Review by Frank Plowright
Planetes has developed from light comedy of space garbage collectors into a contemplation of man’s place in the wider universe, which makes it strange that this volume opens with a seeming return to the light comedy. Hachi, who’s been the lead character over the previous two volumes isn’t seen, as Makoto Yukimura instead looks back on other people whose stories seemed to have been sidelined. This is cleverly done, however, as time is still moving forward.
After the perhaps surprising events of Planetes 03, Tanabe is back to work with the DS-12 space garbage collecting crew, who have to deal with a new addition believing himself to be an alien, and constantly jotting down learned lessons about emotional responses in a notebook. That’s followed by Werner Locksmith, head of the Von Braun project, confronting the consequences of a past tragedy, rather glossed over in Planetes 02. It opens up a new interpretation of him. Is he just single-minded, cold and used to getting what he wants, or is there something more sinister about him? It’s a complete switch of mood from the opening chapter.
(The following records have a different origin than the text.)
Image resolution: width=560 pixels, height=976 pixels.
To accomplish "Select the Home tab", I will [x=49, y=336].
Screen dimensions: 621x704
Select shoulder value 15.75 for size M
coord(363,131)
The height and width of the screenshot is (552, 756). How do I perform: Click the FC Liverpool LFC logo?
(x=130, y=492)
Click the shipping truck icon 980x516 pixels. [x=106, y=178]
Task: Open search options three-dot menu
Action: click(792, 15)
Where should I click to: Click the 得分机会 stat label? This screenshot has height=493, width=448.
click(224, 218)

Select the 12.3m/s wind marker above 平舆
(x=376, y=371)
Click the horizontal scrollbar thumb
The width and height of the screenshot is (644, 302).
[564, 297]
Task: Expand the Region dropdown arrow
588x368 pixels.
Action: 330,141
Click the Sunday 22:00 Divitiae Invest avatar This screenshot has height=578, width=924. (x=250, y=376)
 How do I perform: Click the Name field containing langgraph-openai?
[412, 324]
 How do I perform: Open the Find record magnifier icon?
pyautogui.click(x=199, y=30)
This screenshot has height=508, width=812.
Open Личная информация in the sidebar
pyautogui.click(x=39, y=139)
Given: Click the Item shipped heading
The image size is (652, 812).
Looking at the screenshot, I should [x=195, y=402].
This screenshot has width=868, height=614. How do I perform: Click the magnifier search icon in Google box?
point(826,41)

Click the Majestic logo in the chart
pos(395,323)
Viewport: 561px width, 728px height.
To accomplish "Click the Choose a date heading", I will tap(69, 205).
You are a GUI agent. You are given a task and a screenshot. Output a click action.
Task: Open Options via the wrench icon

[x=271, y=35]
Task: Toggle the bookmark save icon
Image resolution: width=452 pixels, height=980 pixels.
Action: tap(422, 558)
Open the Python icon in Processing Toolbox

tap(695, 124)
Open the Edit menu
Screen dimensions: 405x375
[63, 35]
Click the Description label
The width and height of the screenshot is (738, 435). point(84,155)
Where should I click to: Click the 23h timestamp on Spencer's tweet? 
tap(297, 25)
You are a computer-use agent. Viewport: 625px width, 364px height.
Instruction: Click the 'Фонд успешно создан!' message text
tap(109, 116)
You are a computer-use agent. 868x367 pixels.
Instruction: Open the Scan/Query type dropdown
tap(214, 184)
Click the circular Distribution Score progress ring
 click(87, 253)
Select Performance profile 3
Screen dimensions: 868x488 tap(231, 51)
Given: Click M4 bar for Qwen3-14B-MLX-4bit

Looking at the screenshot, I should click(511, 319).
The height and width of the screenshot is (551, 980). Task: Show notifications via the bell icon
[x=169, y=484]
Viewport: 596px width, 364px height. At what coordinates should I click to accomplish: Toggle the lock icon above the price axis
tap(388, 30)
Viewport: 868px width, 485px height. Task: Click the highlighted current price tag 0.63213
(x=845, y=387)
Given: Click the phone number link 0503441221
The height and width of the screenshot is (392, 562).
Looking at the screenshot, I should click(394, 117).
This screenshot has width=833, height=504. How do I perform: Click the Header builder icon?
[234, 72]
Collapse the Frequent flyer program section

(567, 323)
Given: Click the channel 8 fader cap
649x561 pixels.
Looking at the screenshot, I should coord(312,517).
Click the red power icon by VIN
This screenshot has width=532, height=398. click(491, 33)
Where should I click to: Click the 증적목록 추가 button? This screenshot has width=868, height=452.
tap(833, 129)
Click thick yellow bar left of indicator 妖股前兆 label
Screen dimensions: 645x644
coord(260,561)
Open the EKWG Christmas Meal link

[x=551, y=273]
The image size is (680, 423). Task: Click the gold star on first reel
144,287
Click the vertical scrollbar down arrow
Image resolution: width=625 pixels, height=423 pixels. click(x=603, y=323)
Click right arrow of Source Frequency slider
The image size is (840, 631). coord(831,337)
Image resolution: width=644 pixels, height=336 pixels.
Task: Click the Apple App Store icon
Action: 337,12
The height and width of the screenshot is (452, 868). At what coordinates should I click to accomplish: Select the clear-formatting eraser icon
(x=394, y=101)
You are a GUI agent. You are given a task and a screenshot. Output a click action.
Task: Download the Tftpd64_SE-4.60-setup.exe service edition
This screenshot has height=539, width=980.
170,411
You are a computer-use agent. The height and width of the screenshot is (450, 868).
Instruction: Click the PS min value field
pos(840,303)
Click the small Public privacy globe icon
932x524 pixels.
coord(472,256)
It’s also more representative of what follows, with the bigger picture changing dramatically. The third chapter begins with Tanabe questioning the point of there being space garbage collectors if some items are off limits, but develops into a look at Fee’s life and how sick she is with certain aspects of it. She’s an example of how smart the plotting is. In Planetes 03 Fee noted her son’s habit of adopting stray dogs, which at the time just seemed a comment in passing, but with her back home we see the consequences, and that expands into allegory in the final volume. Fee’s disenchantment leads into a discussion of Kessler Syndrome, mentioned when Planetes began, a real world theory concerning the possibility that a single loose piece of space debris could crash into something large. It would fracture and disintegrate with parts of varying sizes causing more problems, leading to a toppling domino effect destroying much of what’s in orbit around Earth. That’s relevant because while the DS-12 is in space, political events are moving rapidly on Earth.
It’s interesting that Yukimura hints at a nation chafing for war in space without actually naming them. Having their more reasonable side represented by someone named Colonel Sanders is a hefty clue, but then there’s a sequence of the USA threatening another nation. By the end of the five chapters there’s been an incredible escalation, so much so that readers will have forgotten about Hachi never being seen. Fee is especially well developed, her personality and past combining to prompt what she does, and there are some secrets about her still be revealed in Planetes 4.2.
What’s been a very satisfying read ends with a long text section explaining some of the science behind the stories and some speculation about the world that led to what we’re reading in Planetes. These chapters are alternatively available in the second Planetes Omnibus.